Especially in her new position.
“We’re part of a process that transcends so many areas,” says Bert, “and the Coast Guard culture is a bias for action, not waiting for somebody to tell you.”
Bert advises Coast Guard leadership and works with colleagues from across the military and the federal government. She fronts a mega-team that includes over 500 attorneys and legal professionals, advising on multifaceted issues ranging from law enforcement, search and rescue operations and shipping safety and security to capital acquisition and procurement, criminal law and military justice.
It is a position Bert has merited over the course of 33 years since graduating the USCG Academy. She is proud of the Coast Guard and her support of the next generation of young women in the service.
Indeed, that is another area in which Bert has been proactive.
No more glass ceiling
Given that the USCG Academy is the only military academy that has boasted over one-third women for more than 20 years, Bert, while serving as alumni association vice president, questioned why this noteworthy population of women was generally not very active post-graduation.
“While I was never a torchbearer, it occurred to me that women didn’t feel as important to the Coast Guard as their male colleagues, were not as connected to the organization, and probably weren’t realizing their potential,” Bert explains. “I talked to friends and peers, and they too saw a void. We needed to inspire women to believe in themselves and their futures as leaders of the Coast Guard and beyond.”
In 2012, Bert founded the Coast Guard Women’s Leadership Initiative to help women be successful and confident. Now a recognized affinity military group approaching a $1 million endowment to fund scholarships and ancillary programs, it is part of every Coast Guard conversation today. There are dozens of chapters nationwide, mentoring young women and connecting them with their maritime industry counterparts, like the Women’s International Shipping & Trading Association (WISTA).
Father and mother knew best
As to what started Bert on her path, she credits her 93-year-old father, himself a former Coast Guardsman turned civil rights lawyer, and her mother, a teacher. Both encouraged her to step outside of the comfort zones imposed by society. Her father was especially proud that his daughter vied to be one of the academy’s 300 incoming cadets in 1984.
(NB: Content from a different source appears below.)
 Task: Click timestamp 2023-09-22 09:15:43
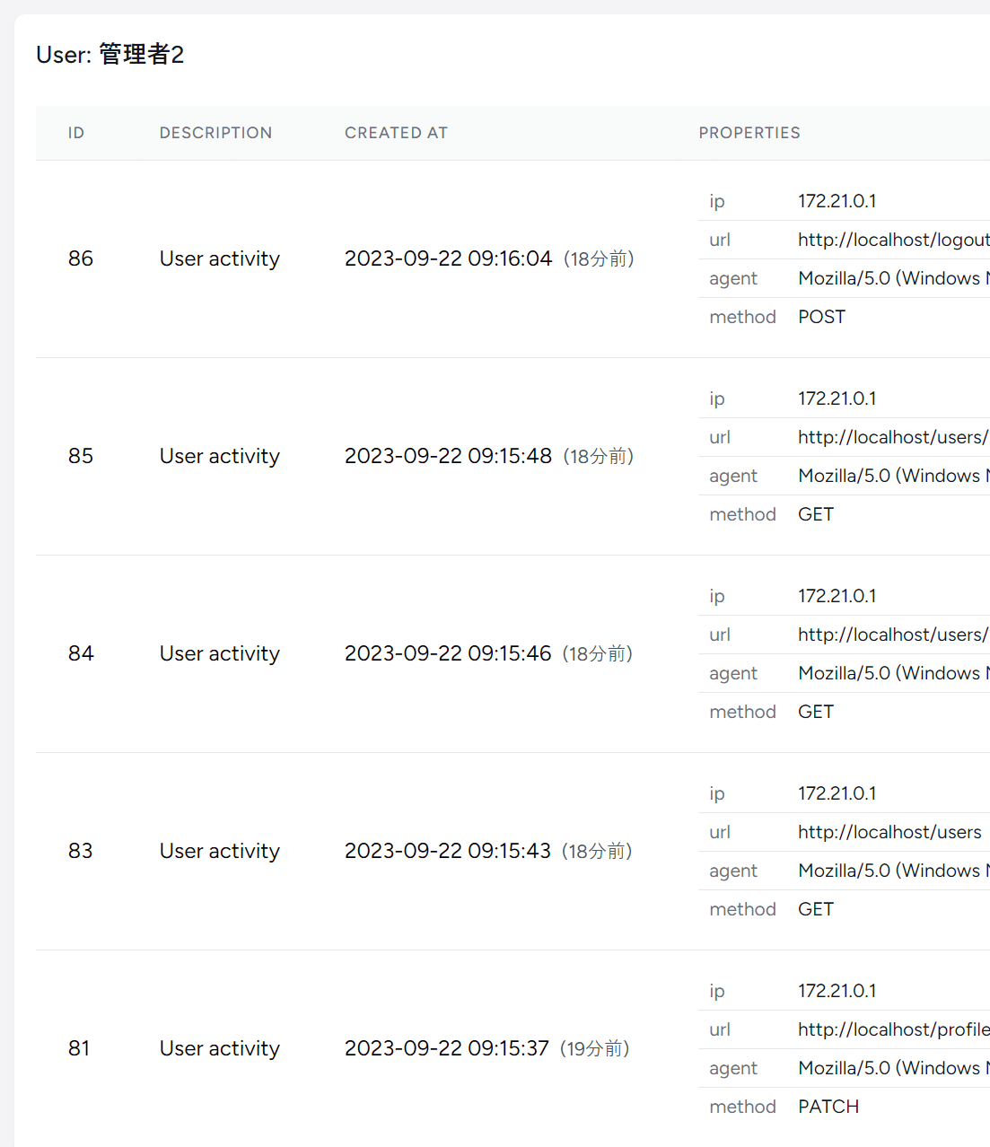pos(448,851)
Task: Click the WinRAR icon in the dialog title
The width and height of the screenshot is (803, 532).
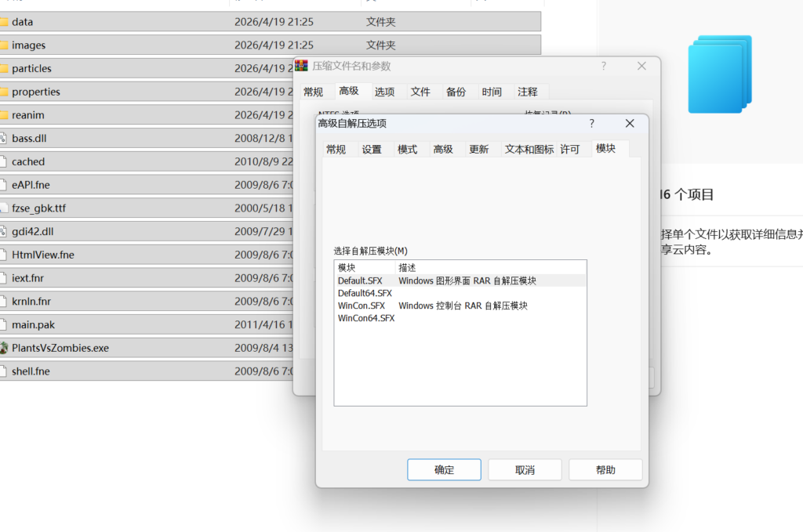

“I saw a picture of a Coast Guard woman cadet sailing on the cover of a Smithsonian magazine; there was something about it,” she recalls with a light laugh. “Here I was, someone who had never been aboard a sailboat, and then I was in a position to see the world. I plunged into it.”
She’s since spent her career on or near water, serving aboard cutters and directing ashore operations during disasters, including 9/11 and Deepwater Horizon.
“It’s not like any law firm,” she says. “It’s meeting with operational commanders to expand the aperture of possibilities. The Coast Guard has made me a better attorney and a better leader.”
And Bert hopes she can pay it forward to the next generation of women, instilling in them leadership and perseverance through stormy seas.